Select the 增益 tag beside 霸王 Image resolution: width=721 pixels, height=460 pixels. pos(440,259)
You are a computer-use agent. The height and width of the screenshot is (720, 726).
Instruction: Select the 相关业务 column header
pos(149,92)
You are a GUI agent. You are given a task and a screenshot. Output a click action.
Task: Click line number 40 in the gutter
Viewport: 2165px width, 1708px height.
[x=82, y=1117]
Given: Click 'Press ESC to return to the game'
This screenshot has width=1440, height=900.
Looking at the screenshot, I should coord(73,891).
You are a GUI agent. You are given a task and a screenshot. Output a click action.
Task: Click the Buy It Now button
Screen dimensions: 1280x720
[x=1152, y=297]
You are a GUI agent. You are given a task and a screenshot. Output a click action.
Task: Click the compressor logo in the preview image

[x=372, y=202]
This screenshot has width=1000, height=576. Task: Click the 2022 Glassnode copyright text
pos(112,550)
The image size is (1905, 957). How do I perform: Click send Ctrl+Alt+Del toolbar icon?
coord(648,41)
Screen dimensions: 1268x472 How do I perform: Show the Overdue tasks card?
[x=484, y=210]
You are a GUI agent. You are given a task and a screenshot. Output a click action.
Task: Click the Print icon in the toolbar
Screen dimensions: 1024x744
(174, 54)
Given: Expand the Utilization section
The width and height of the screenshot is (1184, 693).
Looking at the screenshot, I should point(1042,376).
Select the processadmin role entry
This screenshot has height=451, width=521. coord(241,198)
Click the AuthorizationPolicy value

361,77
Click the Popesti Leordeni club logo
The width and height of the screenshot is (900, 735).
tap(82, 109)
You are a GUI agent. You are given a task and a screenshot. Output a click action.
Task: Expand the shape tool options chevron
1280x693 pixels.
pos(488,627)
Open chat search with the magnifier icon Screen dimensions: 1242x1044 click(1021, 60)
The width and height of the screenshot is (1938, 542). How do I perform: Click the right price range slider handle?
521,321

GOAL =
Reproduce the data above verbatim, line for line.

REPLY TO THE TASK =
Select the 增益 tag beside 霸王 Image resolution: width=721 pixels, height=460 pixels. pos(440,259)
You are a computer-use agent. The height and width of the screenshot is (720, 726).
Instruction: Select the 相关业务 column header
pos(149,92)
You are a GUI agent. You are given a task and a screenshot. Output a click action.
Task: Click line number 40 in the gutter
Viewport: 2165px width, 1708px height.
[x=82, y=1117]
Given: Click 'Press ESC to return to the game'
This screenshot has width=1440, height=900.
Looking at the screenshot, I should coord(73,891).
You are a GUI agent. You are given a task and a screenshot. Output a click action.
Task: Click the Buy It Now button
Screen dimensions: 1280x720
[x=1152, y=297]
You are a GUI agent. You are given a task and a screenshot. Output a click action.
Task: Click the compressor logo in the preview image

[x=372, y=202]
This screenshot has width=1000, height=576. Task: Click the 2022 Glassnode copyright text
pos(112,550)
The image size is (1905, 957). How do I perform: Click send Ctrl+Alt+Del toolbar icon?
coord(648,41)
Screen dimensions: 1268x472 How do I perform: Show the Overdue tasks card?
[x=484, y=210]
You are a GUI agent. You are given a task and a screenshot. Output a click action.
Task: Click the Print icon in the toolbar
Screen dimensions: 1024x744
(174, 54)
Given: Expand the Utilization section
The width and height of the screenshot is (1184, 693).
Looking at the screenshot, I should point(1042,376).
Select the processadmin role entry
This screenshot has height=451, width=521. coord(241,198)
Click the AuthorizationPolicy value

361,77
Click the Popesti Leordeni club logo
The width and height of the screenshot is (900, 735).
tap(82, 109)
You are a GUI agent. You are given a task and a screenshot. Output a click action.
Task: Expand the shape tool options chevron
1280x693 pixels.
pos(488,627)
Open chat search with the magnifier icon Screen dimensions: 1242x1044 click(1021, 60)
The width and height of the screenshot is (1938, 542). How do I perform: Click the right price range slider handle?
521,321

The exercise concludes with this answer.